:: TASK DETAILS ::
From the listing below, return every line with the string "agent" in it.
____ DATA IN THIS EXERCISE
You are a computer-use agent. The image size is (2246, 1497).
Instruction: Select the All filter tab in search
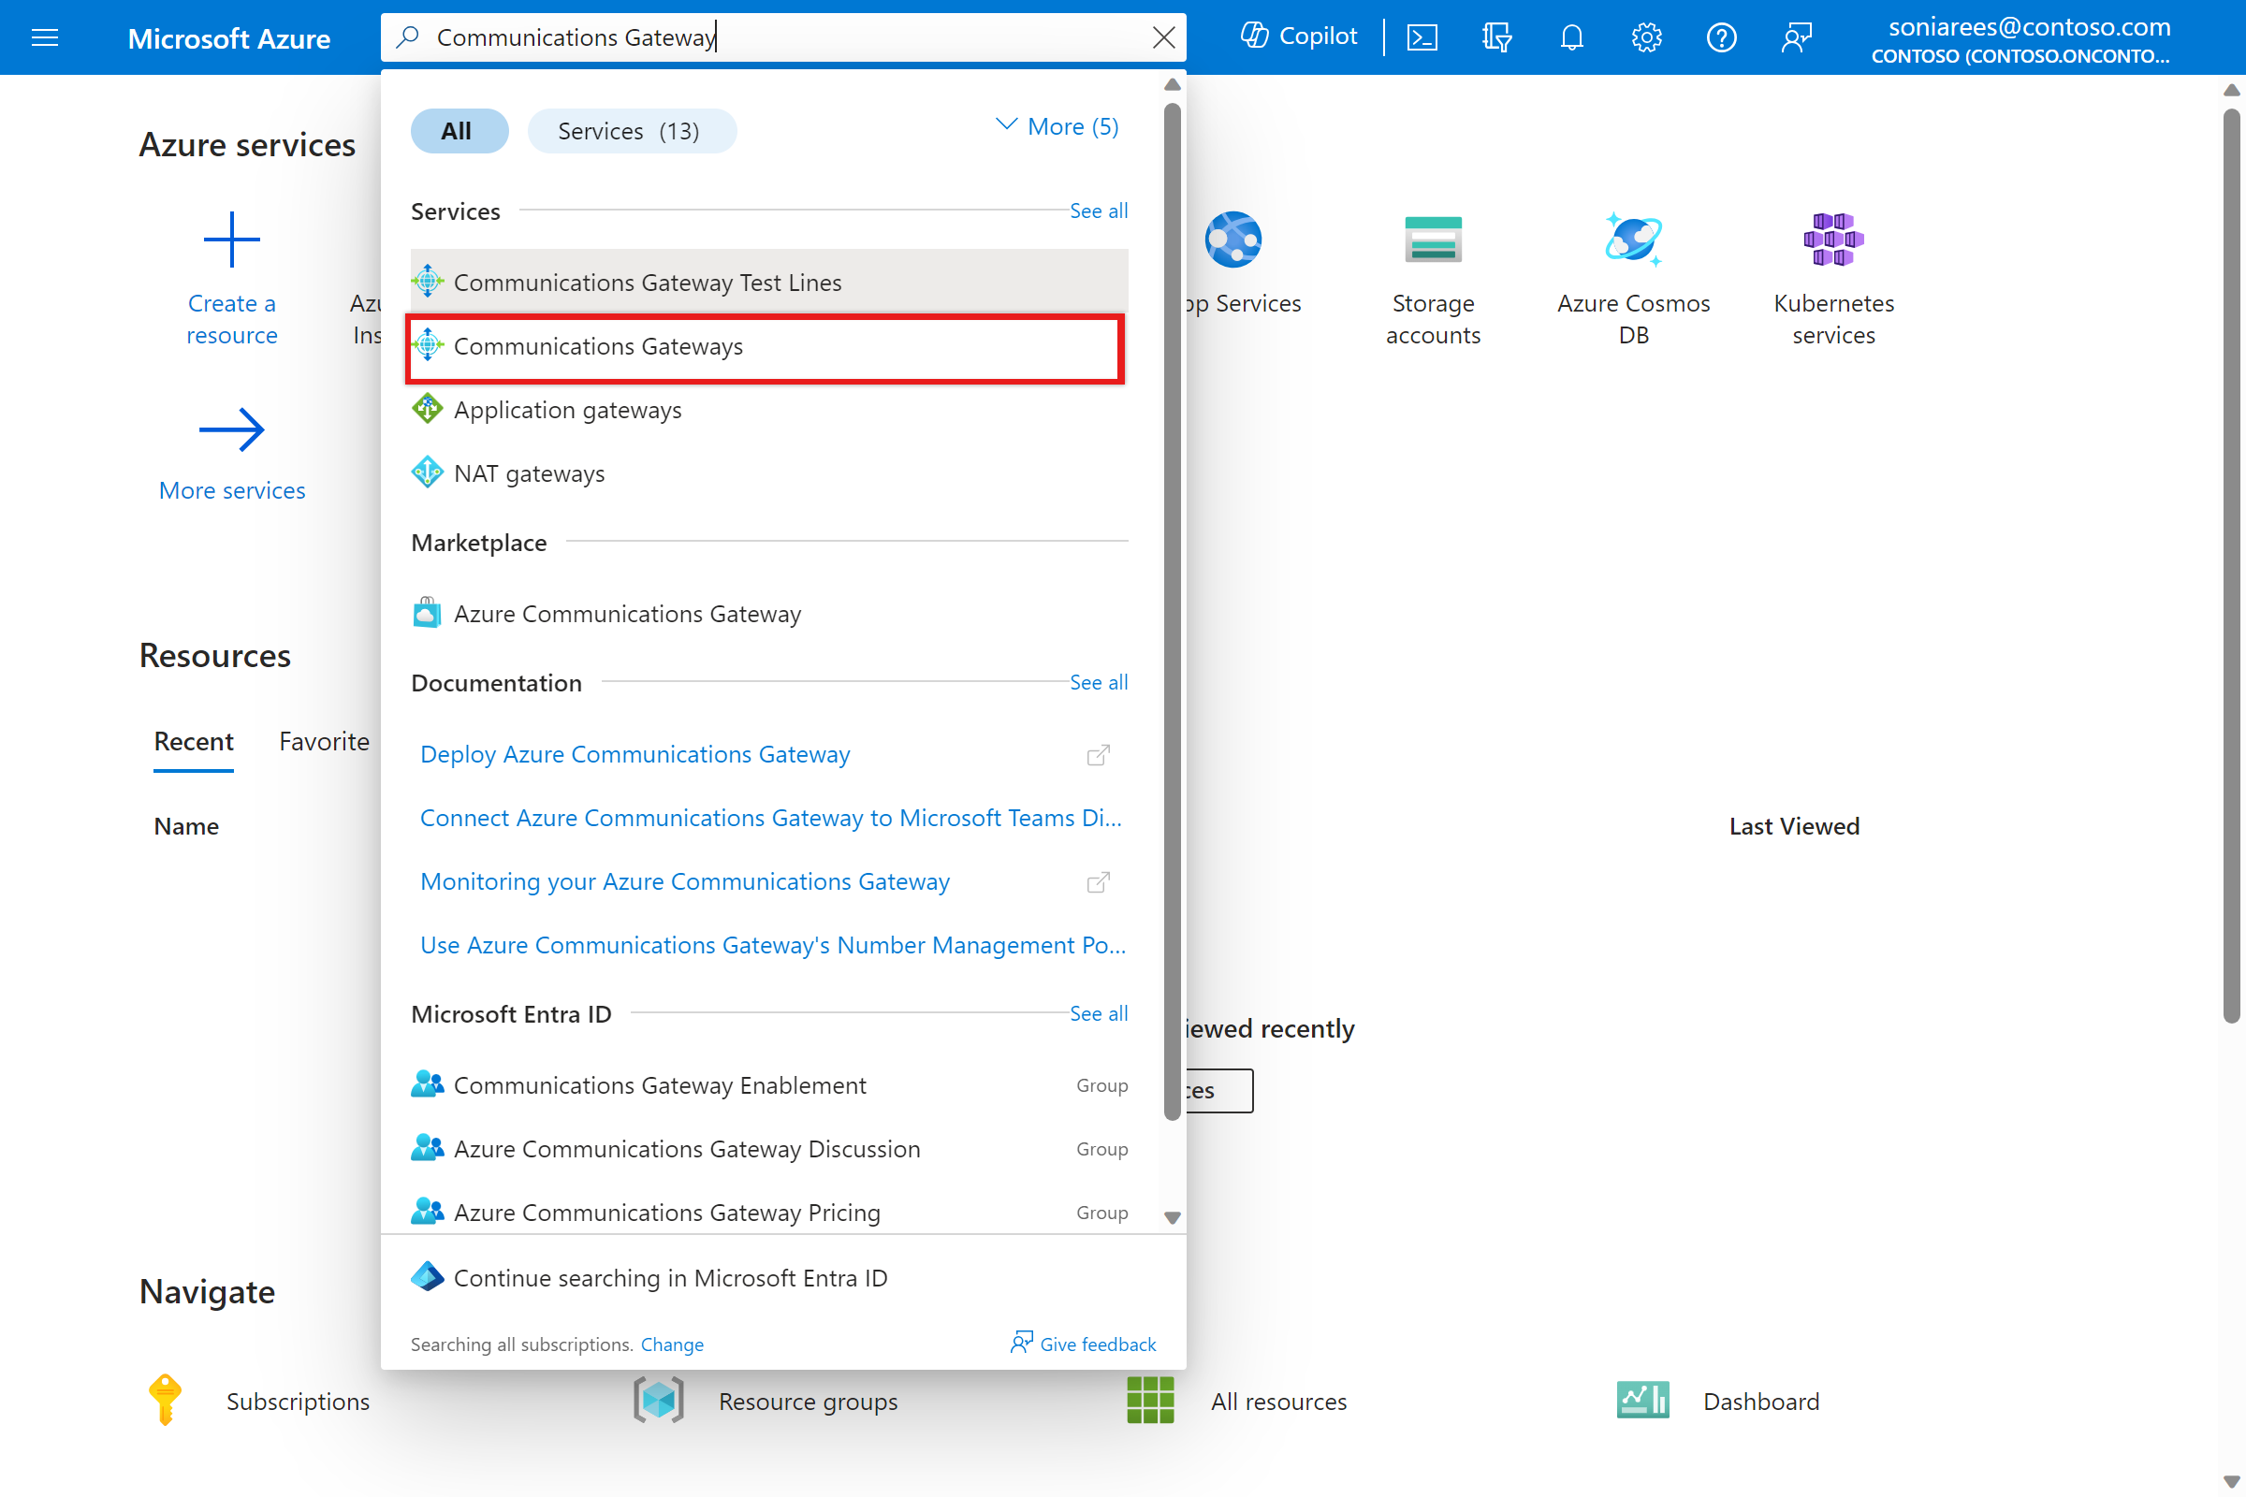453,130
________
____ DATA IN THIS EXERCISE
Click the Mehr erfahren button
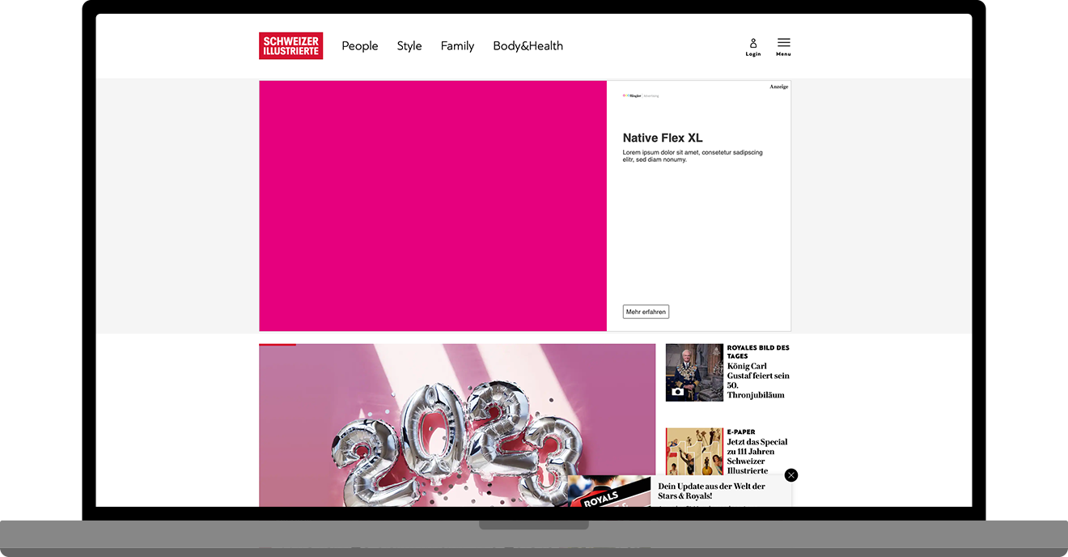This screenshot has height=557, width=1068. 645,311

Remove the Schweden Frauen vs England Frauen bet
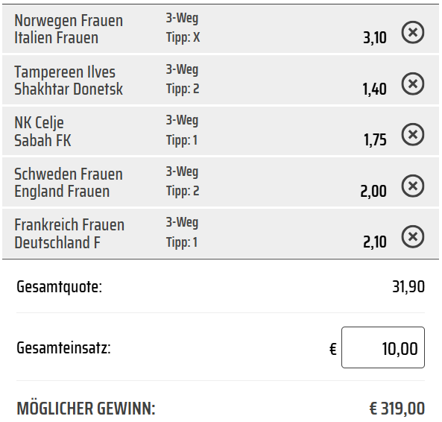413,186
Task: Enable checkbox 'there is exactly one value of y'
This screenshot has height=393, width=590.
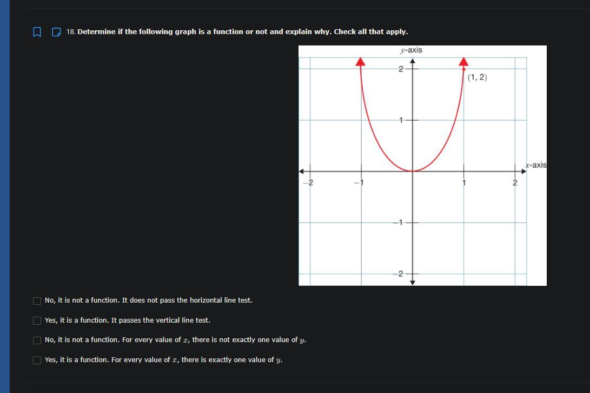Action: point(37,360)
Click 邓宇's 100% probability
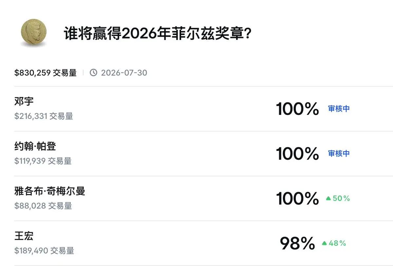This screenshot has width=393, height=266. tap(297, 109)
________
____ DATA IN THIS EXERCISE
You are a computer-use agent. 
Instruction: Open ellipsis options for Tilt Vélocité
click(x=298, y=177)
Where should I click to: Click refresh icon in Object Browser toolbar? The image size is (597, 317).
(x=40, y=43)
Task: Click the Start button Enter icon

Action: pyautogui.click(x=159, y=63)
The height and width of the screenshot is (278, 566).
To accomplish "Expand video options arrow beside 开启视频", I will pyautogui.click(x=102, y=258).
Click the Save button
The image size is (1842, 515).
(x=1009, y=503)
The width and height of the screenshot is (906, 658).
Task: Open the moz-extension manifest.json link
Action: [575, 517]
________
:: TASK SOLUTION ::
You are a computer-use agent. The image size is (2246, 1497).
You are a computer-use agent. 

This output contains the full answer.